┌──
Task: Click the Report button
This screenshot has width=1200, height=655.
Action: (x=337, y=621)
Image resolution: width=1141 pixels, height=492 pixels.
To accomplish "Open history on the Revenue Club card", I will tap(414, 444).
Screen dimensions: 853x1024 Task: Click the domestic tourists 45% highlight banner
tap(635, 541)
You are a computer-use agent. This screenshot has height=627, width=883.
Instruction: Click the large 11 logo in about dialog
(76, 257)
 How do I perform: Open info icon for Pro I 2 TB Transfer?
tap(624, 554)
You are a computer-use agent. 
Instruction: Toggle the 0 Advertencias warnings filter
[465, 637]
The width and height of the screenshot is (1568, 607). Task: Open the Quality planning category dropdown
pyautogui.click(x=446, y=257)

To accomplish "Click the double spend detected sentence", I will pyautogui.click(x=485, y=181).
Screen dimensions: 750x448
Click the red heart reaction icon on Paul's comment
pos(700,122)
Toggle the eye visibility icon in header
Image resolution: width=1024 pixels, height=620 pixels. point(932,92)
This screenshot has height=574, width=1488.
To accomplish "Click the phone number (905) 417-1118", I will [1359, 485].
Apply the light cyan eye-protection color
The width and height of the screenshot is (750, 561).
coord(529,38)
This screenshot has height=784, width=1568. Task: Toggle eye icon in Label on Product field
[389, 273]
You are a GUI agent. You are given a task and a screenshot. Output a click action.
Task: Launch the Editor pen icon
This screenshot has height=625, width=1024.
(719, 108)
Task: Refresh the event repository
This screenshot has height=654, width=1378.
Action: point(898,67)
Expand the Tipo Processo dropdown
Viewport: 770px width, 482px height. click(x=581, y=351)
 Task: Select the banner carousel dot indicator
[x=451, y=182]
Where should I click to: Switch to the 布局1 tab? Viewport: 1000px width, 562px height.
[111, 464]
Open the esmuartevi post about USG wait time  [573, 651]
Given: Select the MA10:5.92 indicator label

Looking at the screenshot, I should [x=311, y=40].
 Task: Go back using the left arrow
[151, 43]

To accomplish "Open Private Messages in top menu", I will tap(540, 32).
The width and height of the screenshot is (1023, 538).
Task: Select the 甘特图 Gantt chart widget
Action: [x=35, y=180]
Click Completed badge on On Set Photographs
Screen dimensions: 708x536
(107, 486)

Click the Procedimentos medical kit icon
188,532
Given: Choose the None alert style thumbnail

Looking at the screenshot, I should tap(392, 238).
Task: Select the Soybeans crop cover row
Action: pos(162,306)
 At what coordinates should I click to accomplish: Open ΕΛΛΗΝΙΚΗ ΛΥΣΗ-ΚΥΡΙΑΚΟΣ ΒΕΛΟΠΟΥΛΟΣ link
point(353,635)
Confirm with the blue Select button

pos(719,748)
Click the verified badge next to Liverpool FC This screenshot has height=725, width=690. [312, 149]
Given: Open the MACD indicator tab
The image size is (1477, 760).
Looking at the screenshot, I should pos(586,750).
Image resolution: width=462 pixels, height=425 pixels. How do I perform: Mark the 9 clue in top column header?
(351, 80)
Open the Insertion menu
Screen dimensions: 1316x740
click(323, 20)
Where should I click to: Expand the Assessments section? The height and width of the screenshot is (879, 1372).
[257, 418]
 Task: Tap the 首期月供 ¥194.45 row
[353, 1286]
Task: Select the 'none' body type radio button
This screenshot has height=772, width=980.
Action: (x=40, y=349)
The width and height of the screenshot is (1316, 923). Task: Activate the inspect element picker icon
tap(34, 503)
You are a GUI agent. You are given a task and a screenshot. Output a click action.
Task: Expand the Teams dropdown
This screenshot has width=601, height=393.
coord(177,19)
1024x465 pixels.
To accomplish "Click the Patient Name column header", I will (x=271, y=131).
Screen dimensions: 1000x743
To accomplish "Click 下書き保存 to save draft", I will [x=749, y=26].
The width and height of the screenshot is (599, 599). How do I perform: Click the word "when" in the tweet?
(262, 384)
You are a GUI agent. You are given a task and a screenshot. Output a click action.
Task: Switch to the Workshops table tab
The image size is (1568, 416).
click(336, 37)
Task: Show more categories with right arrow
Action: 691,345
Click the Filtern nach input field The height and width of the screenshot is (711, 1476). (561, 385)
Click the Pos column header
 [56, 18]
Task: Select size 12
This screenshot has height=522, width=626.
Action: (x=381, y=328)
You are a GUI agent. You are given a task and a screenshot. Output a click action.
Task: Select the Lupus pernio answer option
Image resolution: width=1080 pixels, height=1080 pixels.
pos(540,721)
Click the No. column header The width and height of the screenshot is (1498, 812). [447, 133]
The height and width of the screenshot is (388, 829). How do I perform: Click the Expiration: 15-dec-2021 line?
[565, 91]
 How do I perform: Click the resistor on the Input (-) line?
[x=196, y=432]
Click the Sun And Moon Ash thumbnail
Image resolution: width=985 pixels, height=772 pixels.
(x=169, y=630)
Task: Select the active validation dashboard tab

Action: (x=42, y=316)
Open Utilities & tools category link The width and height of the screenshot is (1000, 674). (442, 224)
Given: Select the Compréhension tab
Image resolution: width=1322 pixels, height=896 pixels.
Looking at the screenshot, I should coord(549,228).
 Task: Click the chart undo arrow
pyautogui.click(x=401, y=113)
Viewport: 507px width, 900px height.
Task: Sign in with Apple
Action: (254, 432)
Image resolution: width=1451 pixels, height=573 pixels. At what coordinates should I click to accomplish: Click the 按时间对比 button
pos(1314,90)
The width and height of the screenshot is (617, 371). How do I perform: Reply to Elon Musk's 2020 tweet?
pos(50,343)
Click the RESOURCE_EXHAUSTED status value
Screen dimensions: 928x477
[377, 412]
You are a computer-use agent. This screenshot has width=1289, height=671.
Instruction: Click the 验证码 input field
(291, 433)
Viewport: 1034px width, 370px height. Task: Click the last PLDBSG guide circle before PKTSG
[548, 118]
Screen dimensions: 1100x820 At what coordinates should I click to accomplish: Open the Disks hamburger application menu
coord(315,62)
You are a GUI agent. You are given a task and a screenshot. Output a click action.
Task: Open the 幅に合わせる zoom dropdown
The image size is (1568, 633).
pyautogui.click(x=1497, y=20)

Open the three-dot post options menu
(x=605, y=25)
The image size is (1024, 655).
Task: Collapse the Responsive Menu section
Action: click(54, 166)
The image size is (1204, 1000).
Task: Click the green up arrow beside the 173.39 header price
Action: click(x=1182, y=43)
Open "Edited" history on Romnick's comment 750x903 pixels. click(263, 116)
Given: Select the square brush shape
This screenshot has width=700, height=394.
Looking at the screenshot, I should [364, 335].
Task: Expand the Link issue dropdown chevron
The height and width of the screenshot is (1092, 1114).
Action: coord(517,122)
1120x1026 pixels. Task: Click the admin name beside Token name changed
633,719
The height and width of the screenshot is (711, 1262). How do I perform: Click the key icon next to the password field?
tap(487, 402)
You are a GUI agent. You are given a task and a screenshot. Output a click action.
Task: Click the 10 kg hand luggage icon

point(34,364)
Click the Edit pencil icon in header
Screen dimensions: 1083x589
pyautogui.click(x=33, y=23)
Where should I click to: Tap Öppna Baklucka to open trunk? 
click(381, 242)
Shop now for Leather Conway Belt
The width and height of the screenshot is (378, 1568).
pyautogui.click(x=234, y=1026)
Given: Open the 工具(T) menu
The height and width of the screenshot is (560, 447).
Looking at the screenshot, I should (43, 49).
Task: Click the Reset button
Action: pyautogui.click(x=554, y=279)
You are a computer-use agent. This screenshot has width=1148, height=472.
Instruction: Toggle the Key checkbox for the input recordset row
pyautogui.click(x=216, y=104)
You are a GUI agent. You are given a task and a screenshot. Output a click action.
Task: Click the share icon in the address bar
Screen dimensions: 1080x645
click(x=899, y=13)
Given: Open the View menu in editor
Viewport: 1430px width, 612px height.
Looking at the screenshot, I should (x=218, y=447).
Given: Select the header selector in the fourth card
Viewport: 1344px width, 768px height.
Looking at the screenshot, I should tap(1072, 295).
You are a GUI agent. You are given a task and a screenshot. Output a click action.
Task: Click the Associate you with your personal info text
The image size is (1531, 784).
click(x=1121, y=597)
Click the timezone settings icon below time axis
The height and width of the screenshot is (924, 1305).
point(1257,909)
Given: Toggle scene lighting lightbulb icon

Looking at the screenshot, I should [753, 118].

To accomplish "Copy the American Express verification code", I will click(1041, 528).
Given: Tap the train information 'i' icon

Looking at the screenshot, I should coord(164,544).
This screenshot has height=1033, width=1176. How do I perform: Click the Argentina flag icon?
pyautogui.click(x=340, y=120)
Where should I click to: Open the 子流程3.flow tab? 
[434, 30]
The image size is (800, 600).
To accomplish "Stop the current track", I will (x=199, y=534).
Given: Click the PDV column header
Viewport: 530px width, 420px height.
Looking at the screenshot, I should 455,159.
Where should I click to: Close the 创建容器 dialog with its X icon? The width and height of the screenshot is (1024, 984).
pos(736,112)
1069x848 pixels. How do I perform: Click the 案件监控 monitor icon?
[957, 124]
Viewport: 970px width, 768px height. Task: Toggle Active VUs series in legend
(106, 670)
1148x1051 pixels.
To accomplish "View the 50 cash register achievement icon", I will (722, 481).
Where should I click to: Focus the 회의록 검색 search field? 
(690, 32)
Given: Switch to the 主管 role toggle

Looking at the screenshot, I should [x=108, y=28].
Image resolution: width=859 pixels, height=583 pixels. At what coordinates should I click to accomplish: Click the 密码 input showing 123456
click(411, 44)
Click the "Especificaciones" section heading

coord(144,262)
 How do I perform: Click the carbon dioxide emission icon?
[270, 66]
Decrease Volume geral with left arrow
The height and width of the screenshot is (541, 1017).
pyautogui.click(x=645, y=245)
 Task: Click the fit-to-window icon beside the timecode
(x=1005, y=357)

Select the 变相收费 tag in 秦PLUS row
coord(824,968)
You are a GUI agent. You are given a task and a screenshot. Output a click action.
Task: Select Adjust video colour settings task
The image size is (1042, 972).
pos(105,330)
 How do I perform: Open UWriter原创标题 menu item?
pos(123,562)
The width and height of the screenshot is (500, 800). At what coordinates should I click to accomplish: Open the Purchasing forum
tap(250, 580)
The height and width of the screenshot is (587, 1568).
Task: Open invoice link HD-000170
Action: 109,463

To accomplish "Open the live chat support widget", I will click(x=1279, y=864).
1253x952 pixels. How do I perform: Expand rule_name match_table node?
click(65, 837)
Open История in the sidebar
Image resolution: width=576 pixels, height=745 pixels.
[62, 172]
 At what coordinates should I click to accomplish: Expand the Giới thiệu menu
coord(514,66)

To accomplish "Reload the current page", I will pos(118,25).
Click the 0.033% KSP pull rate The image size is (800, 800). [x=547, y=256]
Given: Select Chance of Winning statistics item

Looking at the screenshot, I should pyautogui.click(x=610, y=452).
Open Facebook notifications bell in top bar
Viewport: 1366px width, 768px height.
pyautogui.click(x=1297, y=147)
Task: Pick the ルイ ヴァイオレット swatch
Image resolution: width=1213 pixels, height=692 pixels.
└──
**WHAT NEEDS TO BE DONE**: In the lines above, spot each one that contains the word "current" and copy it.

**YOUR RESPONSE**:
To accomplish "Stop the current track", I will (x=199, y=534).
To accomplish "Reload the current page", I will pos(118,25).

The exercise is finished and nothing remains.